Saved data entries:
########
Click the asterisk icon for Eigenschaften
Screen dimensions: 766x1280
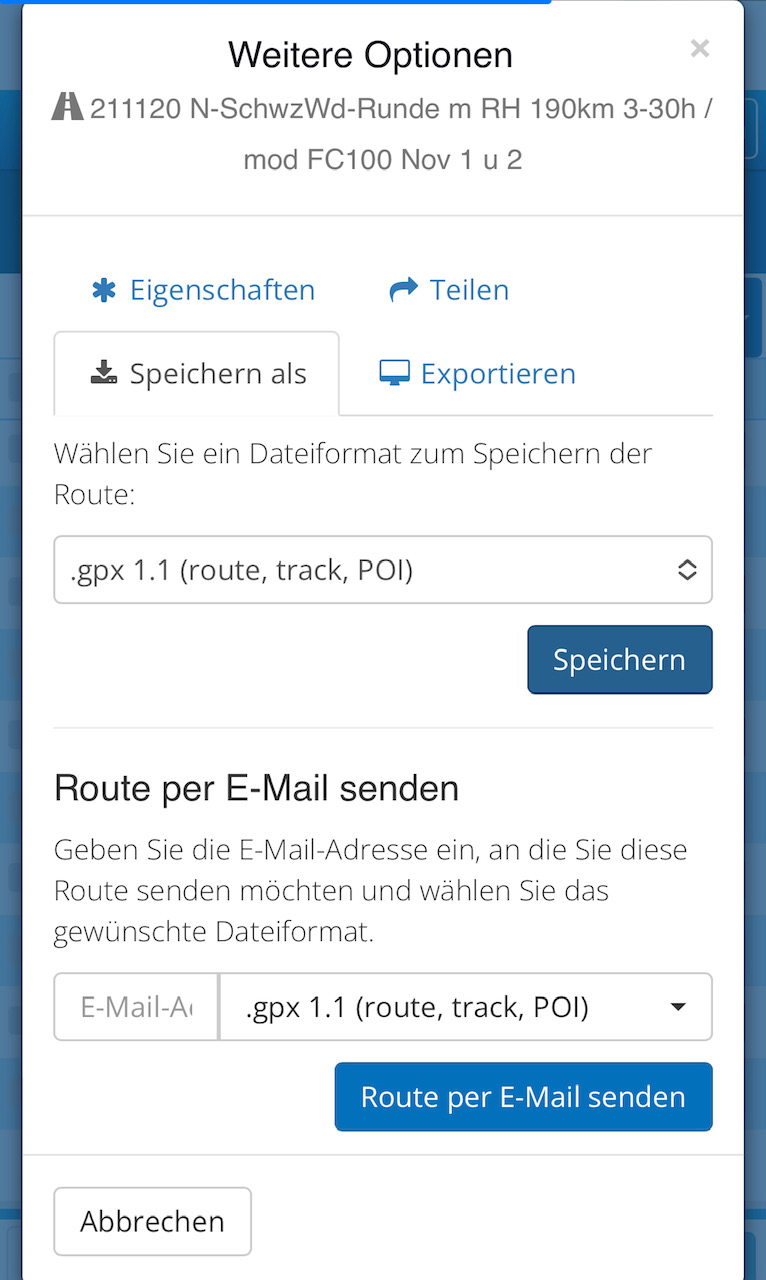(x=104, y=290)
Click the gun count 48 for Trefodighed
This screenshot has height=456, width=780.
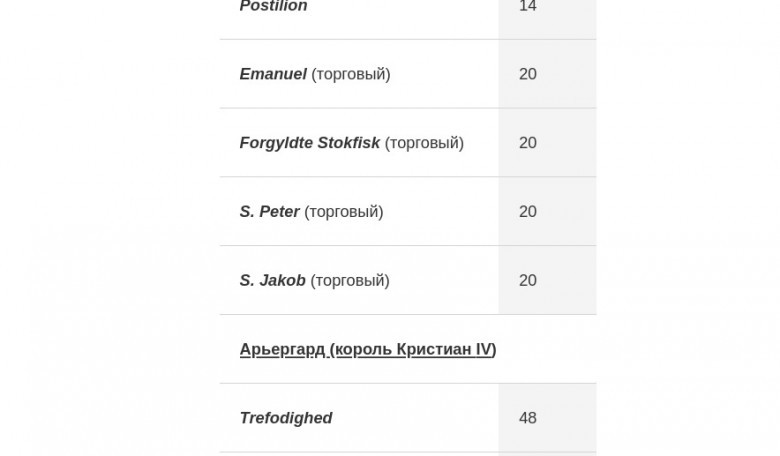[x=528, y=418]
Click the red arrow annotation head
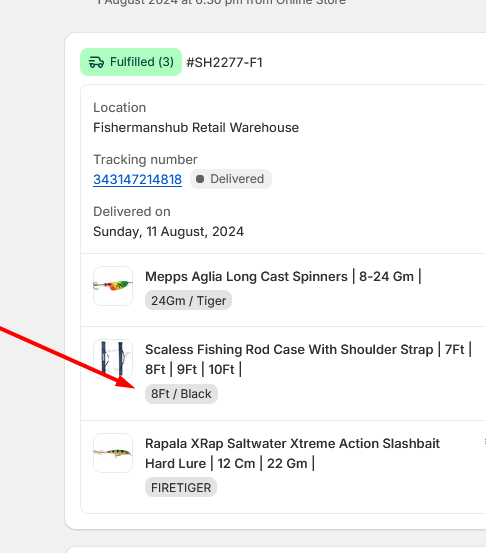Image resolution: width=486 pixels, height=553 pixels. click(x=126, y=383)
########
What to do
Although the records above contain pictures, only their text is to be repeated, exactly as given.

Answer to this exercise
Click the asterisk icon for Eigenschaften
Screen dimensions: 766x1280
(x=104, y=290)
Click the gun count 48 for Trefodighed
This screenshot has height=456, width=780.
[x=528, y=418]
Click the red arrow annotation head
Image resolution: width=486 pixels, height=553 pixels. click(x=126, y=383)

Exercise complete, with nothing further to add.